WRITTEN EXERCISE
Copy out the items from the line that contains "Screen dimensions: 735x392" through the line that contains "[x=242, y=130]", requests included, shifting every coordinate in the answers by -128. Leave the pictures out.

PROVIDED DATA
------------------------------------------------

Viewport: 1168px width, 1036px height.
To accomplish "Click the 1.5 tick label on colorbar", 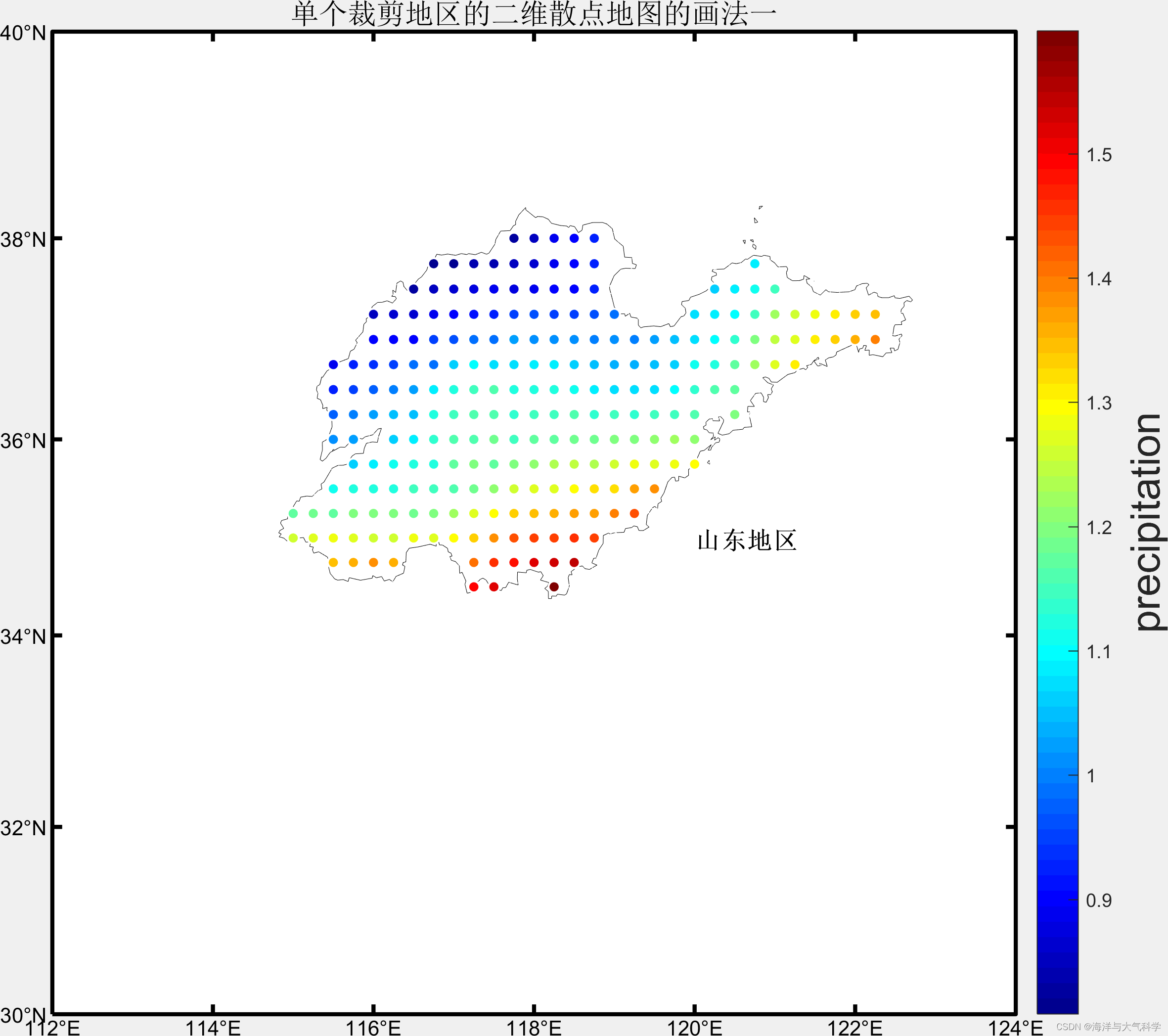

------------------------------------------------

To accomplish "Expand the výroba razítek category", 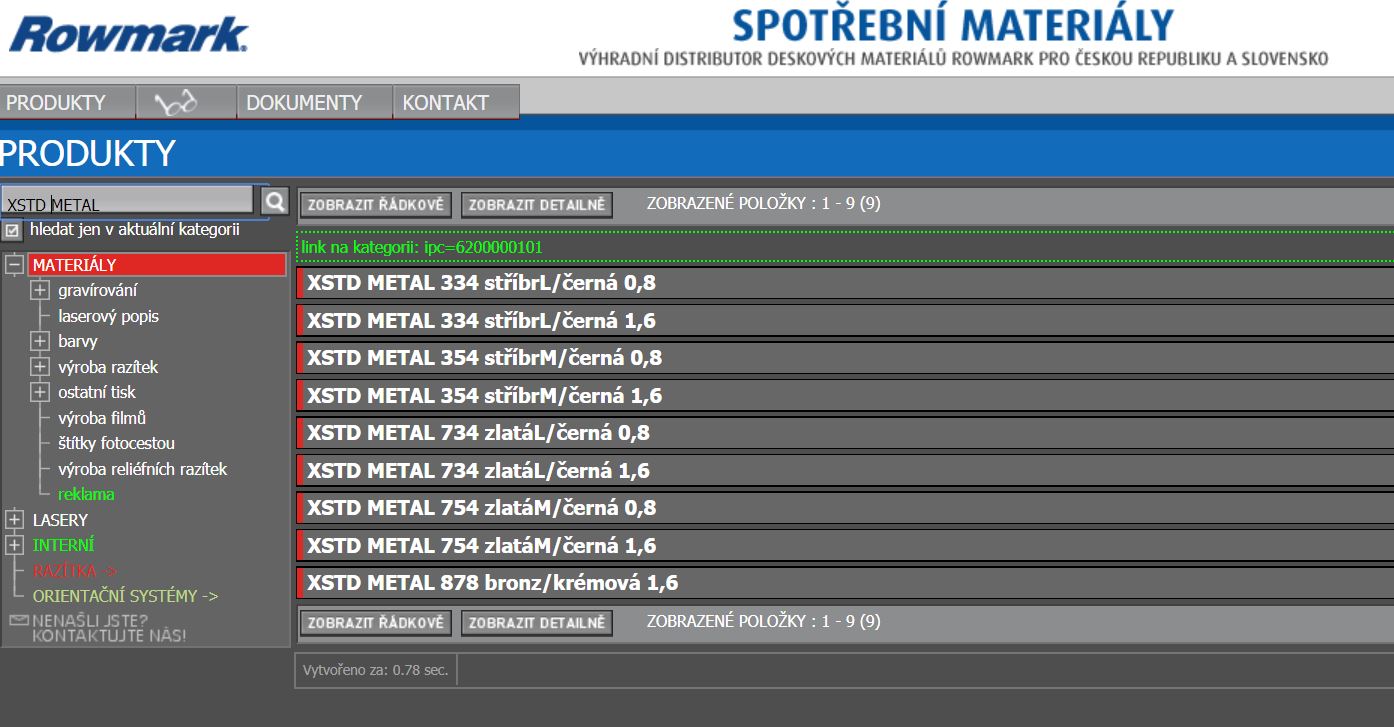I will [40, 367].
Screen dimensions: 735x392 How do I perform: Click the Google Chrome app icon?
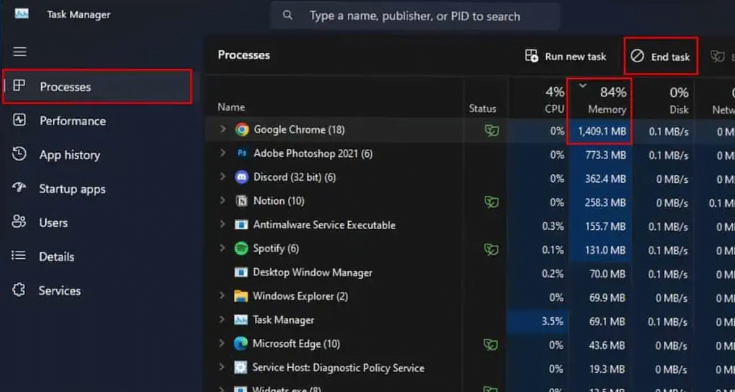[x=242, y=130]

------------------------------------------------

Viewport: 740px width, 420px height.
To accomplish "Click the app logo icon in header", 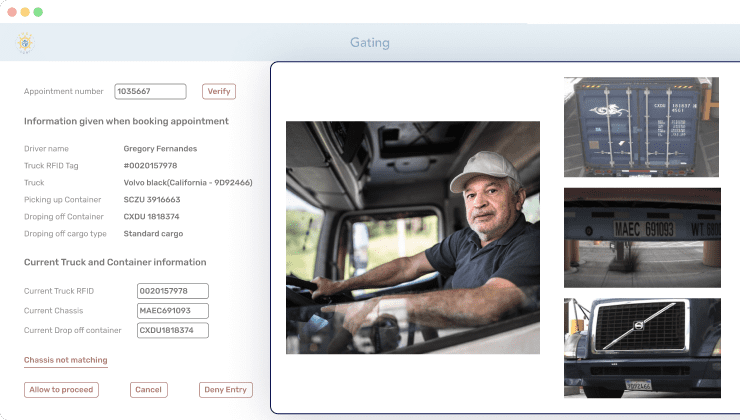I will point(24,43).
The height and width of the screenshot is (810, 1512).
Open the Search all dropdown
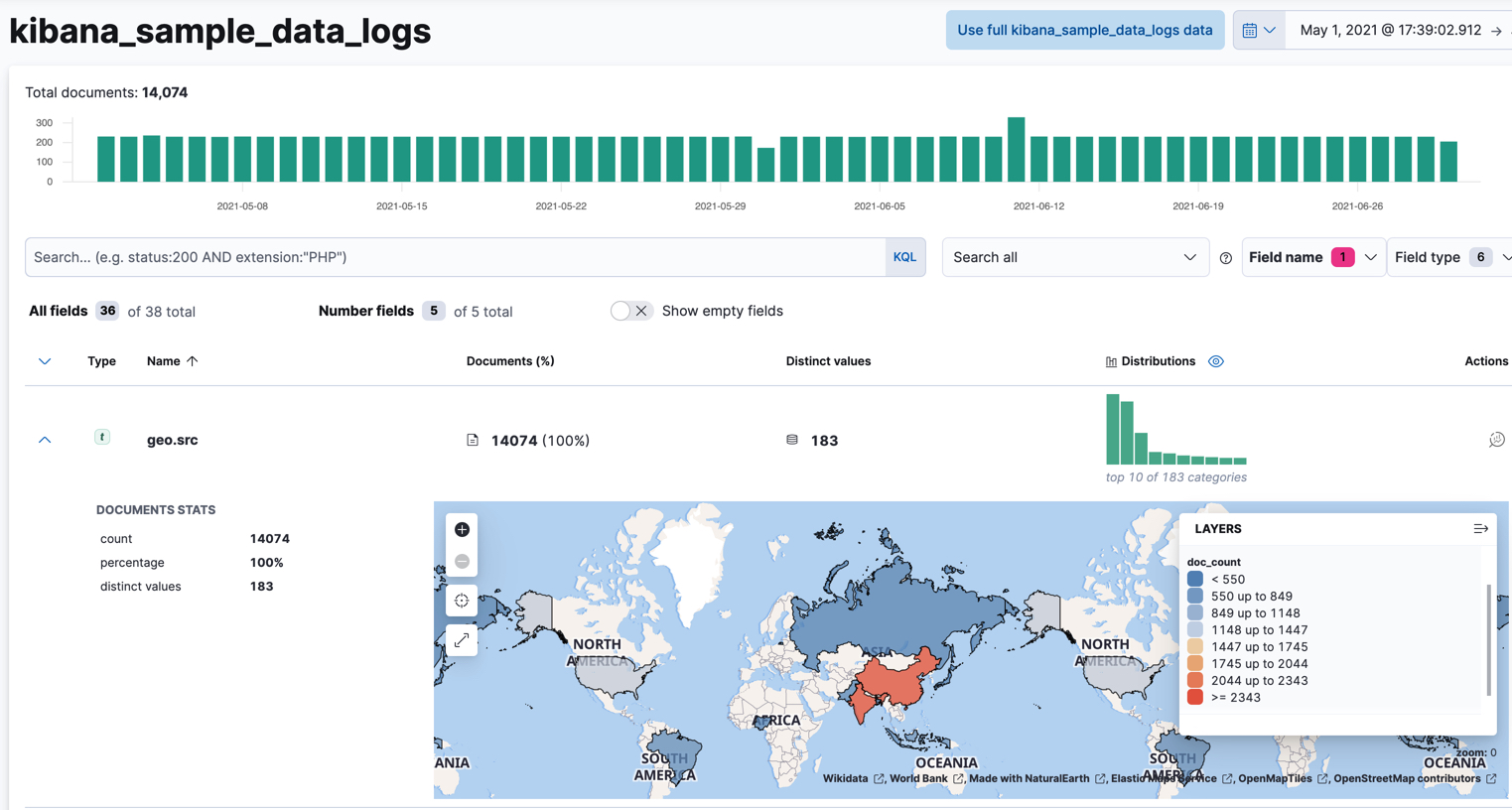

------------------------------------------------

TASK RESPONSE
Screen dimensions: 735x392 How do I perform: Click the Google Chrome app icon?
[x=114, y=2]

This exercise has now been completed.